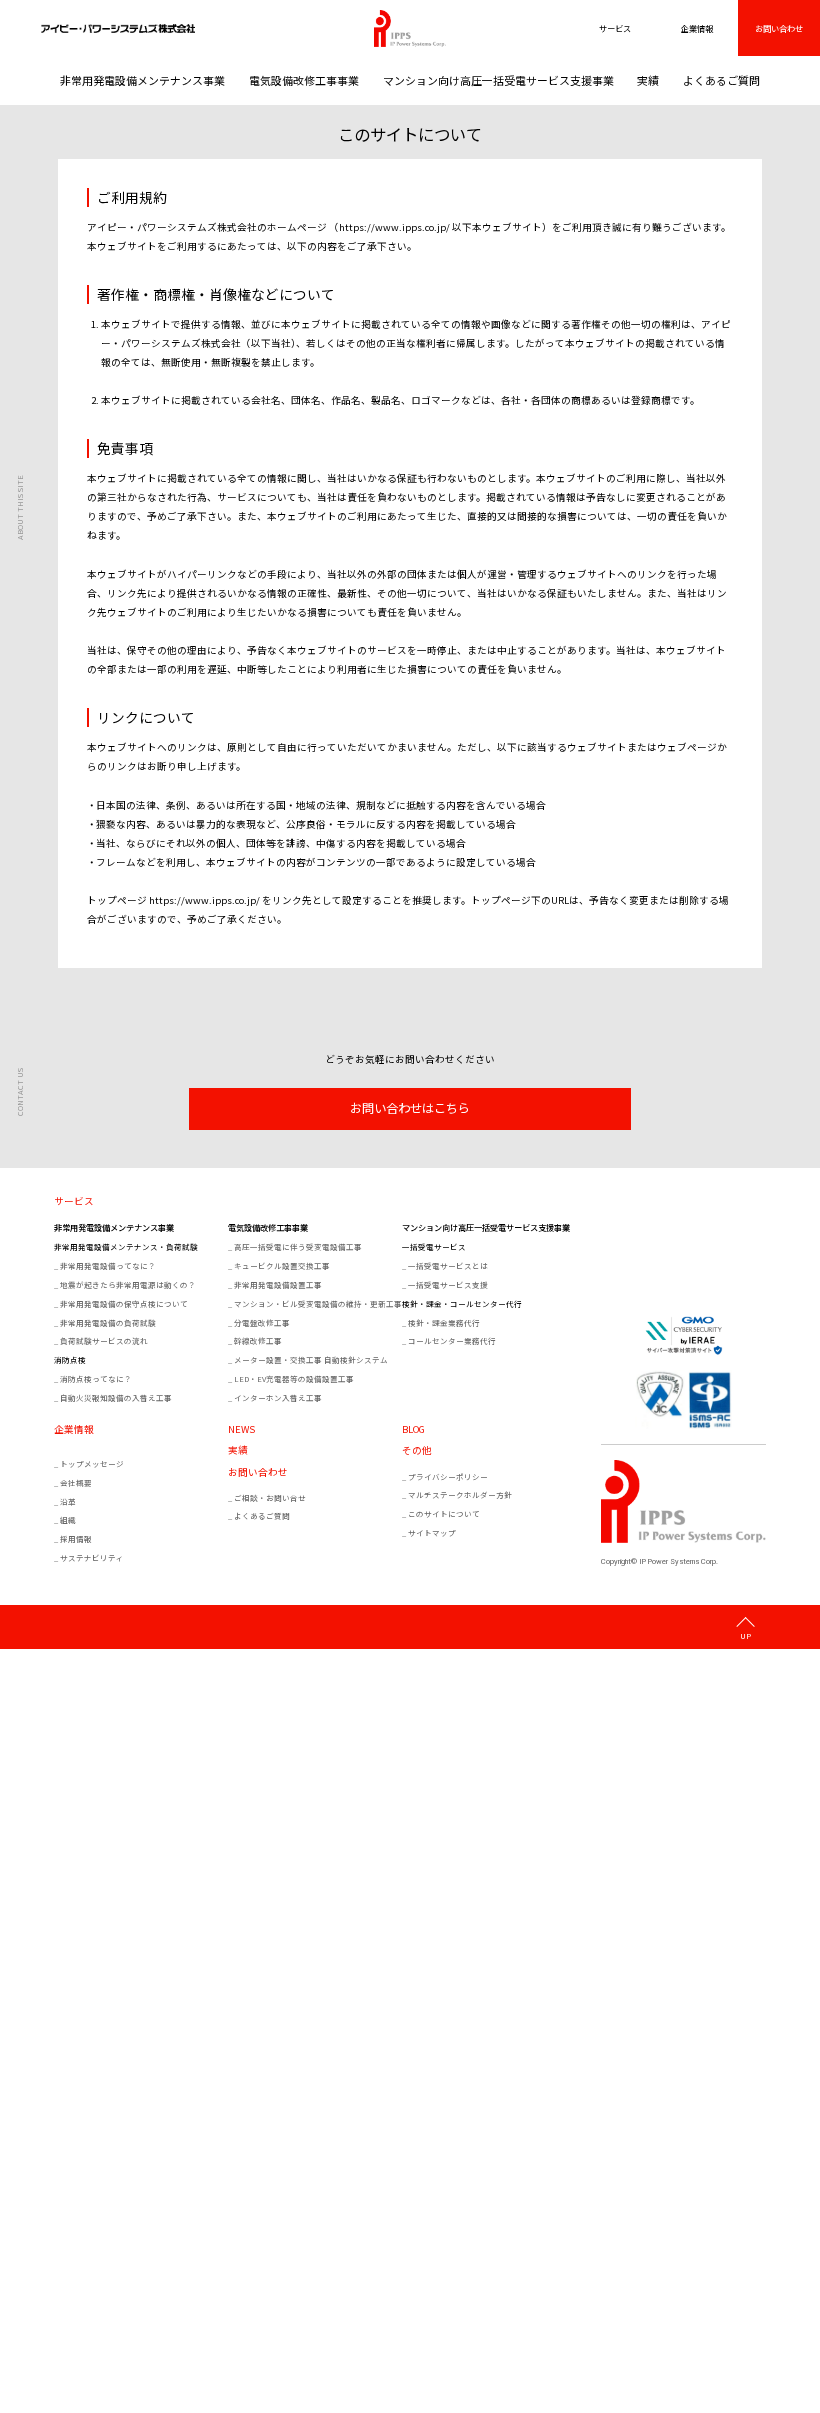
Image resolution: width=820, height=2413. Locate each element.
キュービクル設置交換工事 (282, 1265)
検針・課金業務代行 (444, 1322)
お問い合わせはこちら (410, 1108)
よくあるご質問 (721, 80)
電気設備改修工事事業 (304, 80)
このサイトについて (444, 1513)
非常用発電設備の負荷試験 (108, 1322)
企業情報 (74, 1430)
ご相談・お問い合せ (270, 1497)
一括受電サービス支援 (448, 1284)
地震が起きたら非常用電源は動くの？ (128, 1284)
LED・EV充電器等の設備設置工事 (294, 1378)
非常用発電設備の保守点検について (124, 1303)
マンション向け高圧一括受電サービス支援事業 (498, 80)
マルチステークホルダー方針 (460, 1494)
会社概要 (76, 1482)
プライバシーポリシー (448, 1476)
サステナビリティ (92, 1557)
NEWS (241, 1430)
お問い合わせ (779, 28)
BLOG (413, 1430)
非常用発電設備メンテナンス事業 (142, 80)
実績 (648, 80)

- Required action
Copy the listing in full and without alteration, omitting every picture.

- Answer below
Image resolution: width=820, height=2413. Locate each element.
キュービクル設置交換工事 (282, 1265)
検針・課金業務代行 (444, 1322)
お問い合わせはこちら (410, 1108)
よくあるご質問 (721, 80)
電気設備改修工事事業 (304, 80)
このサイトについて (444, 1513)
非常用発電設備の負荷試験 (108, 1322)
企業情報 (74, 1430)
ご相談・お問い合せ (270, 1497)
一括受電サービス支援 (448, 1284)
地震が起きたら非常用電源は動くの？ (128, 1284)
LED・EV充電器等の設備設置工事 (294, 1378)
非常用発電設備の保守点検について (124, 1303)
マンション向け高圧一括受電サービス支援事業 (498, 80)
マルチステークホルダー方針 (460, 1494)
会社概要 (76, 1482)
プライバシーポリシー (448, 1476)
サステナビリティ (92, 1557)
NEWS (241, 1430)
お問い合わせ (779, 28)
BLOG (413, 1430)
非常用発電設備メンテナンス事業 (142, 80)
実績 (648, 80)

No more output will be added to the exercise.